Но больней всего другого его уязвил небывалый случай с новичком Феоктистовым, высоким красивым парнем откуда-то из-под Казани.
В то утро шел дождь, и Травкин решил дать отдых разведчикам. Утром он вышел из овина и направился к блиндажу Барашкина, где переводчик Левин давал ему уроки немецкого языка. В кустарнике возле мельницы он увидел Феоктистова. Высокий, ладно скроенный Феоктистов лежал на траве голый по пояс, под проливным дождем. Травкин удивленно спросил, что это значит. Феоктистов, вскочив, смущенно ответил:
— Принимаю, товарищ лейтенант, холодные ванны… Так я и дома делал.
Этой же ночью, во время занятий по бесшумному ползанью, Феоктистов сильно закашлялся. Сначала Травкин не обратил внимания на это, но затем, когда Феоктистов раскашлялся снова, лейтенант все понял: Феоктистов нарочно старался простудиться. Из рассказов старых разведчиков он, конечно, знал, что человека, страдающего кашлем, на задание не возьмут, так как кашель может выдать всю группу немцам. Травкин никогда в своей короткой жизни не испытывал такого страшного приступа ярости. Ему стоило большого усилия воли не пристрелить этого высокого красивого испуганного подлеца тут же, при лунном свете, на глазах у недоумевающих разведчиков.
— Так вот что за холодные ванны, подлый трус!..
На следующий день Феоктистова отчислили.
Вспомнив этот случай, Травкин и теперь не мог избавиться от чувства гадливости.

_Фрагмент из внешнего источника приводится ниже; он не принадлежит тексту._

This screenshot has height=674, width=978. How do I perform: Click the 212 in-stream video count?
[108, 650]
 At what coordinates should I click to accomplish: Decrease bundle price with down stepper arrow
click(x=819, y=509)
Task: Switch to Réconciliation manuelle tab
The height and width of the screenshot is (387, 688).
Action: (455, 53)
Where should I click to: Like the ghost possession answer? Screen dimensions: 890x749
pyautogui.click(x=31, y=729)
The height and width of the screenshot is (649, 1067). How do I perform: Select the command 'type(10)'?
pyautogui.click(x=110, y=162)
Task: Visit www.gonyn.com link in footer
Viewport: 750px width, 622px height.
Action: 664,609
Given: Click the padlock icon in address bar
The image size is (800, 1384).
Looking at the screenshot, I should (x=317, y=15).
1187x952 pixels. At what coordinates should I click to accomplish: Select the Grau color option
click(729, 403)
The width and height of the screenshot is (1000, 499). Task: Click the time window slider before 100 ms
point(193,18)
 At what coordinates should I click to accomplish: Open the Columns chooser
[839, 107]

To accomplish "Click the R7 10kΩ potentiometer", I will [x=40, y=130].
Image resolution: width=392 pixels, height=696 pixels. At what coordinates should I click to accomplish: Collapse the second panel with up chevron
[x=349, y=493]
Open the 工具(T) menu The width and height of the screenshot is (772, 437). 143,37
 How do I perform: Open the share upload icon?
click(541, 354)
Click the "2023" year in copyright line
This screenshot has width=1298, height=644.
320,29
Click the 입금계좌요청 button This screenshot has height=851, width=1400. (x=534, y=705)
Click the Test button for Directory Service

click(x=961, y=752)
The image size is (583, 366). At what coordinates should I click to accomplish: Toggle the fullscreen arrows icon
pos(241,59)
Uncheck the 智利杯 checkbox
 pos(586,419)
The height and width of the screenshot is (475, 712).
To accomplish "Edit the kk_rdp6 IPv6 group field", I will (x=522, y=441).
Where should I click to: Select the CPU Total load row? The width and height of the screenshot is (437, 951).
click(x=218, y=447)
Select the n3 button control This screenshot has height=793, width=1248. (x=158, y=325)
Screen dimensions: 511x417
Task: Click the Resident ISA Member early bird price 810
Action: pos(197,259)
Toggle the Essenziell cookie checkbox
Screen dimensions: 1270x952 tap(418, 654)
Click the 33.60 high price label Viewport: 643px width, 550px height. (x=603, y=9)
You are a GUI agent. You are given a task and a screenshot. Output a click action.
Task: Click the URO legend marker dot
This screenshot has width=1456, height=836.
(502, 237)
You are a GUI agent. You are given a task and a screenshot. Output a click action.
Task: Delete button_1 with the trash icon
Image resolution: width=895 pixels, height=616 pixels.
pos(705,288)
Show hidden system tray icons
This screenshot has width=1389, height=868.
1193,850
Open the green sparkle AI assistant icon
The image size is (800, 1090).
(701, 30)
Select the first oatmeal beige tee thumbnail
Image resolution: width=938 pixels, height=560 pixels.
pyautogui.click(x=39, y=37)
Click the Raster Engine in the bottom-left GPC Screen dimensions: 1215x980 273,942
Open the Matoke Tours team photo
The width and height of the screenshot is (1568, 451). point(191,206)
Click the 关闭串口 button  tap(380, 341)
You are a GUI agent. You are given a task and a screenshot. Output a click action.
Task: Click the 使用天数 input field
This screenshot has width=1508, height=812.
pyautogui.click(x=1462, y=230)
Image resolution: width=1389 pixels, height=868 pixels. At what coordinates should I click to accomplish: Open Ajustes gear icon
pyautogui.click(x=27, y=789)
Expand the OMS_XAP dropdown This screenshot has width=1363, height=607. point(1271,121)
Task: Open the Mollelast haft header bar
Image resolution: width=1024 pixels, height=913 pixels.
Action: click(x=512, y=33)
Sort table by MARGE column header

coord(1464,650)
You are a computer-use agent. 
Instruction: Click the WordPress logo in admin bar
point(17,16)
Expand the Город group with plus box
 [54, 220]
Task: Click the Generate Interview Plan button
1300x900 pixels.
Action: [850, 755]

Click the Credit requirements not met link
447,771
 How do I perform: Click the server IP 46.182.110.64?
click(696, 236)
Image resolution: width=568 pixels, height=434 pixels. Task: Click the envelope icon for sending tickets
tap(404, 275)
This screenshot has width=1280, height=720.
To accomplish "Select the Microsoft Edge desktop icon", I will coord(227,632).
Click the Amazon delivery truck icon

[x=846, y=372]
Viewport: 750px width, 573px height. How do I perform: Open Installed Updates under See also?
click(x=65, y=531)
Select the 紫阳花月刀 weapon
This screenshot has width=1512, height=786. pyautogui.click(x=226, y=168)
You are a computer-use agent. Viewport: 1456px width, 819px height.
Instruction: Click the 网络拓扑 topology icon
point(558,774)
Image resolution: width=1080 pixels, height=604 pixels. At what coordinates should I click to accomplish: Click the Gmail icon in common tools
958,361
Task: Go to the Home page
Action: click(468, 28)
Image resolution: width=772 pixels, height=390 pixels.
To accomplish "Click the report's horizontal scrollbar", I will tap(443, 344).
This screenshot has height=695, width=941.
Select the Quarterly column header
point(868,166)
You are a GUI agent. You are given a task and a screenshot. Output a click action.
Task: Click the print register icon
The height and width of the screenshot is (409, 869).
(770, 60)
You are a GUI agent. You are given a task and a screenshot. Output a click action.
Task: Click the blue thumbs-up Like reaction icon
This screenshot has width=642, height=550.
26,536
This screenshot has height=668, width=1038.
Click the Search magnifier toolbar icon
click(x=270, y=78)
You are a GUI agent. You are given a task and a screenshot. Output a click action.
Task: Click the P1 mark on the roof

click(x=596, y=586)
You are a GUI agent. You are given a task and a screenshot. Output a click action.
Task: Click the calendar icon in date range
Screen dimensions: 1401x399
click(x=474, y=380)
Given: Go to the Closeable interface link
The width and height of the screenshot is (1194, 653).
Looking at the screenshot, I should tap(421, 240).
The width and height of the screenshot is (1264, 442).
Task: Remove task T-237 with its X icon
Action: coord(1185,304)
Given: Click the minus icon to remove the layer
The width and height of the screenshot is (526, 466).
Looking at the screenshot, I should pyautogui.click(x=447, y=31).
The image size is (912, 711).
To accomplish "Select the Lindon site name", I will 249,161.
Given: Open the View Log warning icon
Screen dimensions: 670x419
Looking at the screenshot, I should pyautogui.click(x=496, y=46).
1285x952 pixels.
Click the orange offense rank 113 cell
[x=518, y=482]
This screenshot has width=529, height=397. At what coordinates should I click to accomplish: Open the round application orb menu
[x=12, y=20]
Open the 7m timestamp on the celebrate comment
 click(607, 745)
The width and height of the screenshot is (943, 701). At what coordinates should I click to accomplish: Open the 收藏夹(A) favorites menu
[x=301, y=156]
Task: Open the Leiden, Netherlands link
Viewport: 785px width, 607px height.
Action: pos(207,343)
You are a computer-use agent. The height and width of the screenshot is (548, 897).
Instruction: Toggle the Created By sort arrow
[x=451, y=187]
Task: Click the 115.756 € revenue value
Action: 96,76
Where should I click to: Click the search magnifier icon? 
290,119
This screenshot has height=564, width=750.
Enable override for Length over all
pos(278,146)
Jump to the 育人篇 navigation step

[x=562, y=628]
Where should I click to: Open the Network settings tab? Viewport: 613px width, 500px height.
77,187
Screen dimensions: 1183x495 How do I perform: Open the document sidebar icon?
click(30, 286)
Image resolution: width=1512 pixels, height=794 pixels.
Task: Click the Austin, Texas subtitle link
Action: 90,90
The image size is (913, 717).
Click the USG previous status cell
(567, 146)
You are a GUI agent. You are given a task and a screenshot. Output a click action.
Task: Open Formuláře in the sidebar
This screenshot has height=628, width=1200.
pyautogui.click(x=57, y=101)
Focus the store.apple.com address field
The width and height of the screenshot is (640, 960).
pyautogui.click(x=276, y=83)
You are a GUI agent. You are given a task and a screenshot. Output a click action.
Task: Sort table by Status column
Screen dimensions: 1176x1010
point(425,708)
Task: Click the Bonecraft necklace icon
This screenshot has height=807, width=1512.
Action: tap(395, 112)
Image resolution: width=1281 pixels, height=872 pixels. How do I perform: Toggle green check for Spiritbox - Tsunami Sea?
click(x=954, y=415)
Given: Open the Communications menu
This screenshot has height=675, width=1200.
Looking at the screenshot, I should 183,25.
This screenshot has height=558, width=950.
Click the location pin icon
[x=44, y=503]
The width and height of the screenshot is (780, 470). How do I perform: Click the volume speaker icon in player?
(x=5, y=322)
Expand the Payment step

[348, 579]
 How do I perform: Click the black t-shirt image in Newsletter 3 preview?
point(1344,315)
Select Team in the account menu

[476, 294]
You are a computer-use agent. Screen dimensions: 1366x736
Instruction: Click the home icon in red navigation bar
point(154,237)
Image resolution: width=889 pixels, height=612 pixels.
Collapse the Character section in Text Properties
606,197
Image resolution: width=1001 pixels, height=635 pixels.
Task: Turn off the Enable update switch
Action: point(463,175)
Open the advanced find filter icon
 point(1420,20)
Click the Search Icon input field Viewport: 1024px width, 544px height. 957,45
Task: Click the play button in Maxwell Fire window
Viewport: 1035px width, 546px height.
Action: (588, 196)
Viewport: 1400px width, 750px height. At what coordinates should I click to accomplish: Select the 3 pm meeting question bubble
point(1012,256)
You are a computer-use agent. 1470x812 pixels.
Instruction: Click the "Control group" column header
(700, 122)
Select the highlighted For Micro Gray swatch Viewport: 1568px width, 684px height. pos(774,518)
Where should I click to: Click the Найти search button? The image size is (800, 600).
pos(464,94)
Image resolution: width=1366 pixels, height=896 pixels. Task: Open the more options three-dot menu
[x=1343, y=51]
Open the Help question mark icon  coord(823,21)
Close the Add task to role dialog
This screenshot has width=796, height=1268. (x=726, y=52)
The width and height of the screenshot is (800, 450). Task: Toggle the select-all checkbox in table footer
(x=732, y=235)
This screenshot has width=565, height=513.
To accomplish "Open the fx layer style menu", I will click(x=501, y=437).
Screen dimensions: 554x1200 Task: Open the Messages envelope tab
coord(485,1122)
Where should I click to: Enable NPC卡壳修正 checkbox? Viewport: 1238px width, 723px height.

Всходило солнце, и надо было итти на передний край. Взяв двух разведчиков, Травкин отправился в обычный путь, к реке.
Чем ближе к переднему краю, тем напряженнее и сдавленнее воздух, словно это атмосфера не Земли, а какой-то неизмеримо большей неведомой планеты. Мощные всплески пулеметного огня, оглушительное кряхтенье минометных разрывов, а затем недобрая тишина, чреватая новыми возможностями внезапной смерти. Гуськом, в зеленых халатах, мимо разбитых снарядами деревьев, мимо позиций артиллерии, разведчики подходили все ближе и ближе к войне.